START DATA FOR ANALYSIS

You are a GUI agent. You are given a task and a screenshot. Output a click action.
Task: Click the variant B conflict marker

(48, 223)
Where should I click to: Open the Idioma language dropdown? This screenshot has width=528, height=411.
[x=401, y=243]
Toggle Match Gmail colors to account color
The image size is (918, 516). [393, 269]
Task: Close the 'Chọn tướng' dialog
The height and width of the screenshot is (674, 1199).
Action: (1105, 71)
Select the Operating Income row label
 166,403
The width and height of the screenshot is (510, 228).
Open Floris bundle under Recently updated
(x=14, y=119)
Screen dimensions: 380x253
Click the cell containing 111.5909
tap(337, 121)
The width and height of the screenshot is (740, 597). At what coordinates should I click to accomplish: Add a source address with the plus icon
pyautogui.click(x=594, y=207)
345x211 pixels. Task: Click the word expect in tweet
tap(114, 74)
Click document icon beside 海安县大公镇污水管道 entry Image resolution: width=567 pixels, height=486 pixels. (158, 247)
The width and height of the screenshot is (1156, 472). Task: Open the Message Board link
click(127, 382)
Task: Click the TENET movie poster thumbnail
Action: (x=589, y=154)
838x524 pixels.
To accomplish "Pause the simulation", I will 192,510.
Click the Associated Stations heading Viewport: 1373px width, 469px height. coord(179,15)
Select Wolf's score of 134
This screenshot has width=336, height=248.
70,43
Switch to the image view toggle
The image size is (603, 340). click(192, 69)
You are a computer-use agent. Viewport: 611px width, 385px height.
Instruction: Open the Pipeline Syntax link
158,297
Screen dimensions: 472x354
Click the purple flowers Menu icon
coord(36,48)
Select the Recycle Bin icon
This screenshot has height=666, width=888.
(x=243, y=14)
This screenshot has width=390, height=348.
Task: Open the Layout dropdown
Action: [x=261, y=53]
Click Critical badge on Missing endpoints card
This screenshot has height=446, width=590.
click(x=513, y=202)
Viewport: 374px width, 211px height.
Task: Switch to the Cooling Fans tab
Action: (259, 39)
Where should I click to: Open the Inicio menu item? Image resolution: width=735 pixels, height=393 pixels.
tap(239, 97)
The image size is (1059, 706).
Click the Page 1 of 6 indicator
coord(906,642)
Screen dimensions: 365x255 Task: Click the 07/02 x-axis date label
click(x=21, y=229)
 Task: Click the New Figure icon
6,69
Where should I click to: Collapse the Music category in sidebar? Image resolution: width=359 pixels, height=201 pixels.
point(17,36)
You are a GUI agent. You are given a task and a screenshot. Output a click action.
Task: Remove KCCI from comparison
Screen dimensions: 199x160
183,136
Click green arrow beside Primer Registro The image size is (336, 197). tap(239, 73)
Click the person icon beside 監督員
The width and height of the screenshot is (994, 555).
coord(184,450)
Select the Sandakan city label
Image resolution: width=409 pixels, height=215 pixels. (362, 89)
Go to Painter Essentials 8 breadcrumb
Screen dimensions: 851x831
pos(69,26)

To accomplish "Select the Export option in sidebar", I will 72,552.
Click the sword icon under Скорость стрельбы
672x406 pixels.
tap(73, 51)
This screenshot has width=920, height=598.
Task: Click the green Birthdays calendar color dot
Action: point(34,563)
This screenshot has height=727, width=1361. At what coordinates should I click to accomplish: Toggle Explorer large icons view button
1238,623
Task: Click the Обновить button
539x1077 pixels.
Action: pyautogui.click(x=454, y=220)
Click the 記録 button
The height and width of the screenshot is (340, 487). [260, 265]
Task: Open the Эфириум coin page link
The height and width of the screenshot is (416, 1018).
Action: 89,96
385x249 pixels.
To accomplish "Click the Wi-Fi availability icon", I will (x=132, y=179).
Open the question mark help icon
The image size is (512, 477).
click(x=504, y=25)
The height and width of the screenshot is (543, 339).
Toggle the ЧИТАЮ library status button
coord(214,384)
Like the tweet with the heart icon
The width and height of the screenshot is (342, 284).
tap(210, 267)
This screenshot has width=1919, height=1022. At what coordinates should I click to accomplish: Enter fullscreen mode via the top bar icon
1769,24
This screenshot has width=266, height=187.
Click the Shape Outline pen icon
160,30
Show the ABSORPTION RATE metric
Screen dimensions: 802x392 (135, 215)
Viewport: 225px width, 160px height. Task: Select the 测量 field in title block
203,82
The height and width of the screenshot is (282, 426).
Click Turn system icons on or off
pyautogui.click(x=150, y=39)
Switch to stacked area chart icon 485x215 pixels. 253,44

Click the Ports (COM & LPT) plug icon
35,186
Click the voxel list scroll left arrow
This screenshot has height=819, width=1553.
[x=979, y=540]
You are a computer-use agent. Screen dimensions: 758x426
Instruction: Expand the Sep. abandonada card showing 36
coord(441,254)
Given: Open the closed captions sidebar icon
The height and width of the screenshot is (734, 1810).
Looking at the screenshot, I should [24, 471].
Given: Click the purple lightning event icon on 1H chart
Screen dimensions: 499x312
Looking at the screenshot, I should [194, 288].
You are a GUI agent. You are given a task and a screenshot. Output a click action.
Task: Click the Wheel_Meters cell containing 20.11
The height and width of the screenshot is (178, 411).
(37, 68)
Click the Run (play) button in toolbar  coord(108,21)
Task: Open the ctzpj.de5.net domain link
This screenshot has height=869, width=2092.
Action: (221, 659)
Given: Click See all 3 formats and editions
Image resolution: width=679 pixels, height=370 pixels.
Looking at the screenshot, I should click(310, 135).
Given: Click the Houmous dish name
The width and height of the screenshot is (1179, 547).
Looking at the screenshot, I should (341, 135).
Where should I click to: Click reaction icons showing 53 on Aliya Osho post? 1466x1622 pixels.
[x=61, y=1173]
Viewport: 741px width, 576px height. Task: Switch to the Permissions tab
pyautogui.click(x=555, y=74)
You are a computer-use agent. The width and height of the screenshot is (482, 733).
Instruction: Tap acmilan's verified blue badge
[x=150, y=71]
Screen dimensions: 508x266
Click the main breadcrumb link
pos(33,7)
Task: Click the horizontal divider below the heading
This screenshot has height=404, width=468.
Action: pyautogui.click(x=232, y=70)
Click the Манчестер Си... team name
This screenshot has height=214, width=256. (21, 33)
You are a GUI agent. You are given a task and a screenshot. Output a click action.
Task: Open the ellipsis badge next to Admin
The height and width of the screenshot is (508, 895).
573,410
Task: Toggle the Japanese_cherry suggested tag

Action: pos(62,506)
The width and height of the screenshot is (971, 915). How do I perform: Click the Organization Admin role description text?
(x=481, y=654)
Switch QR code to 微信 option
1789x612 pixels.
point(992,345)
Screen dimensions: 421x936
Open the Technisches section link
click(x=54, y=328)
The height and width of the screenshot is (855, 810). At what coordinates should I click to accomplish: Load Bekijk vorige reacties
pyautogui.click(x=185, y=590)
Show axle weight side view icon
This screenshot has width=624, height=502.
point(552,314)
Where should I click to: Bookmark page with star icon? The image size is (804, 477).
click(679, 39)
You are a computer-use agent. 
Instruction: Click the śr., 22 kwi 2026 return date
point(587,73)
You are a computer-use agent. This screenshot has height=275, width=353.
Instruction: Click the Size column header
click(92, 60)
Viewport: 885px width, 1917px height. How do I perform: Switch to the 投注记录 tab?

END DATA FOR ANALYSIS

REQUIRED WORK: Your task is to collect every line above that contains the word "computer".

OUTPUT:
You are a computer-use agent. Viewport: 611px width, 385px height.
You are a computer-use agent. Screen dimensions: 758x426
You are a computer-use agent. The width and height of the screenshot is (482, 733).
You are a computer-use agent. 
You are a computer-use agent. This screenshot has height=275, width=353.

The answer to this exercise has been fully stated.